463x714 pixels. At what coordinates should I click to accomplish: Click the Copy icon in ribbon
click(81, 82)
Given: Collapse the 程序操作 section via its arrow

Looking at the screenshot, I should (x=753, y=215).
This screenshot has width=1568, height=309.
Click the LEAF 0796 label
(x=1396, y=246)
--------------------------------------------------
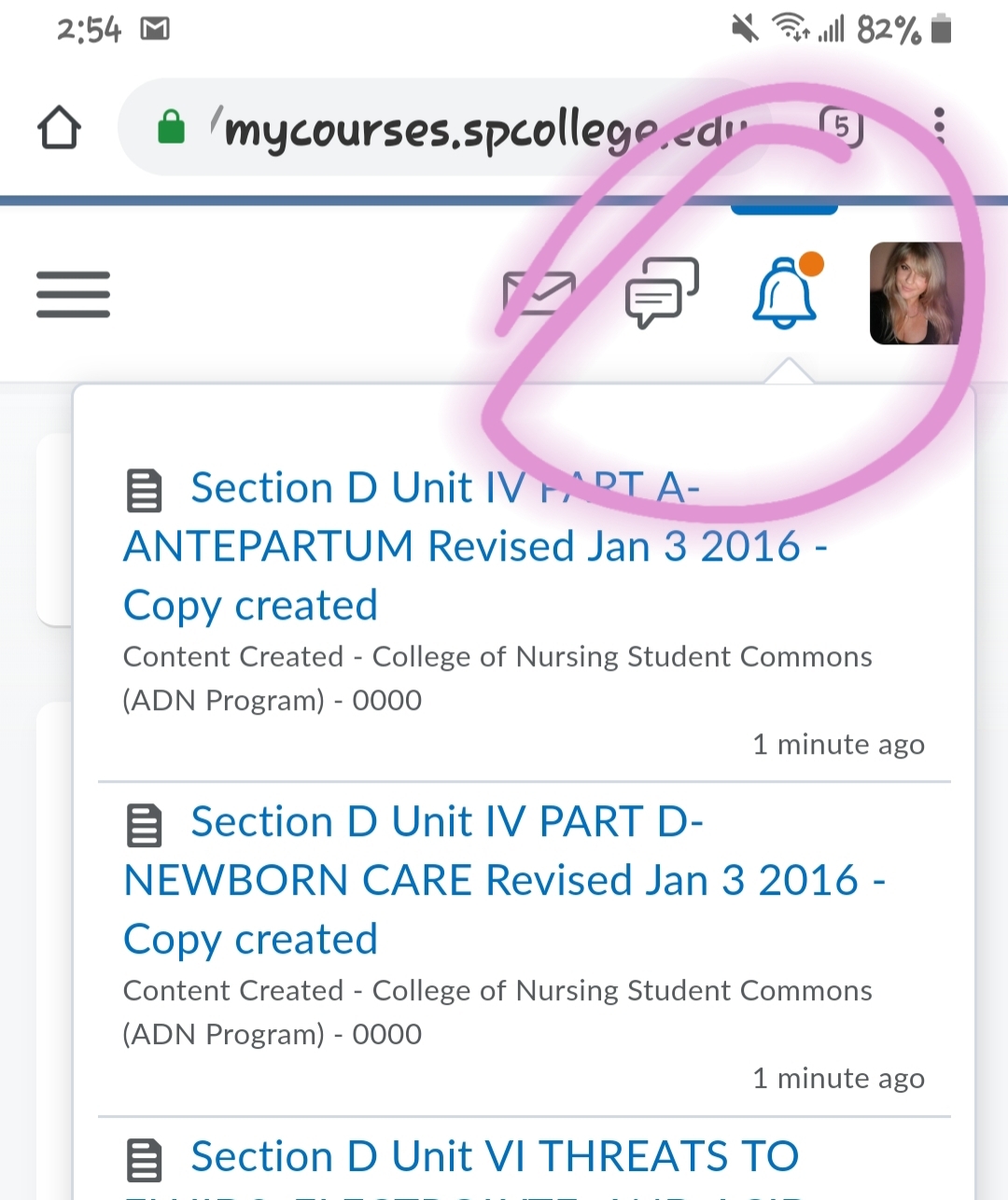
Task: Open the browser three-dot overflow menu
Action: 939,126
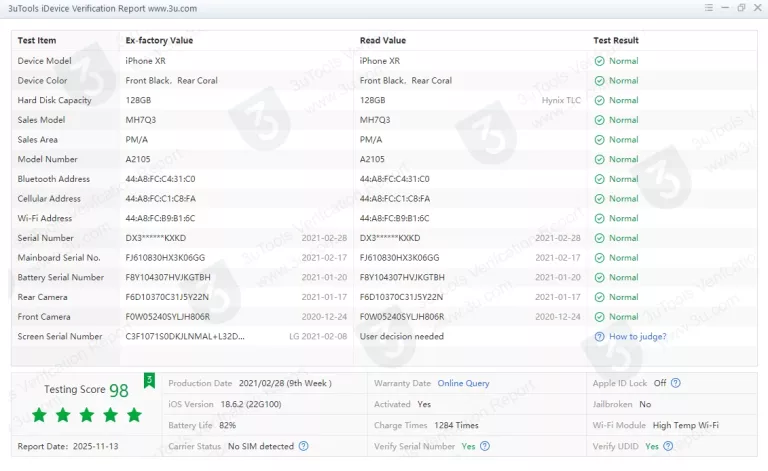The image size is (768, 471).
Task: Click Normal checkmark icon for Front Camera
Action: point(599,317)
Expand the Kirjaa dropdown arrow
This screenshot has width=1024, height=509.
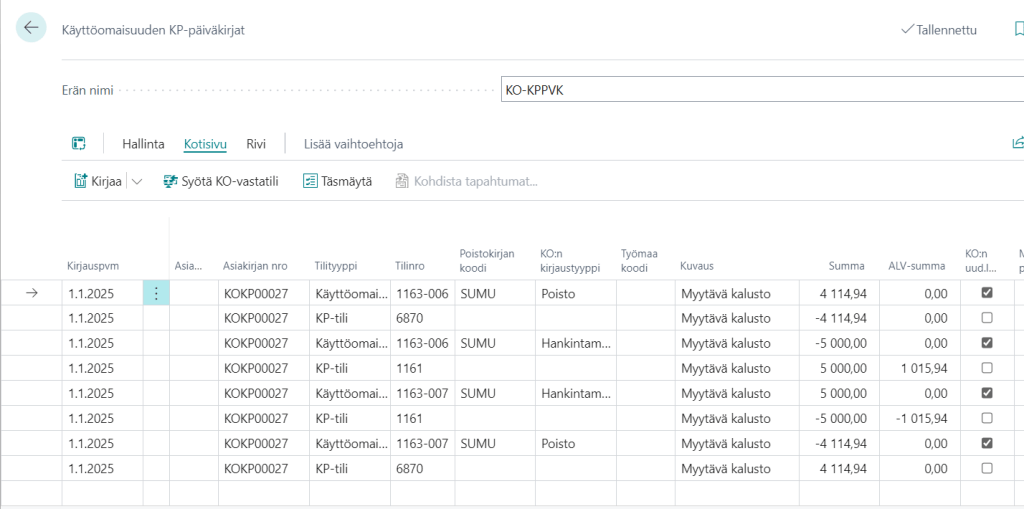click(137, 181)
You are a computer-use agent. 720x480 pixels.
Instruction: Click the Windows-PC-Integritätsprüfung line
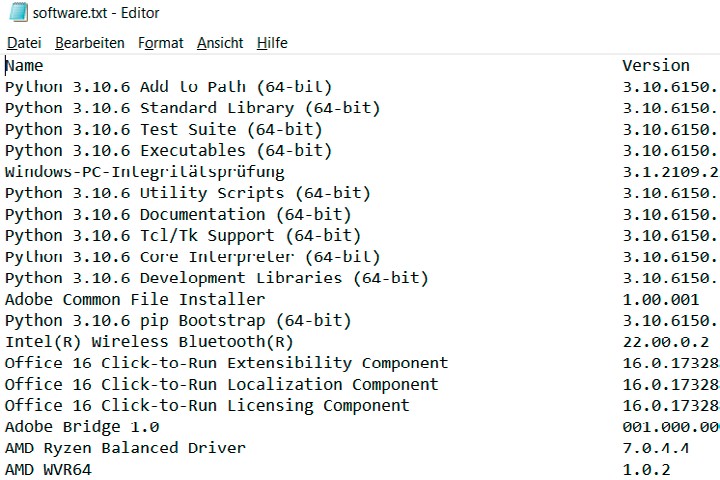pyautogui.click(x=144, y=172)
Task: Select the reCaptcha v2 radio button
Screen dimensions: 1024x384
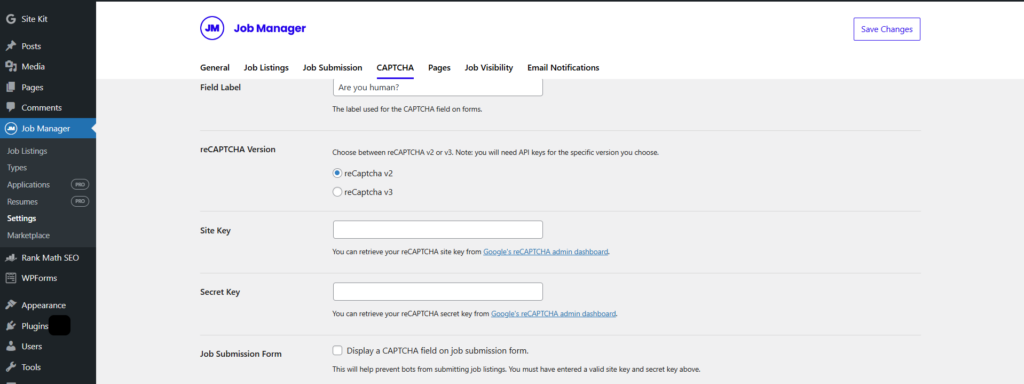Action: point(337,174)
--------------------------------------------------
→ Assignment
Your answer should be the exact lines above from the one with "463x714 pixels. At" through the one with "This screenshot has width=1568, height=309.", both included, and nothing besides.

→ Response to the exercise
463x714 pixels. At what coordinates should I click to accomplish: Click the Copy icon in ribbon
click(81, 82)
Given: Collapse the 程序操作 section via its arrow

Looking at the screenshot, I should (x=753, y=215).
This screenshot has width=1568, height=309.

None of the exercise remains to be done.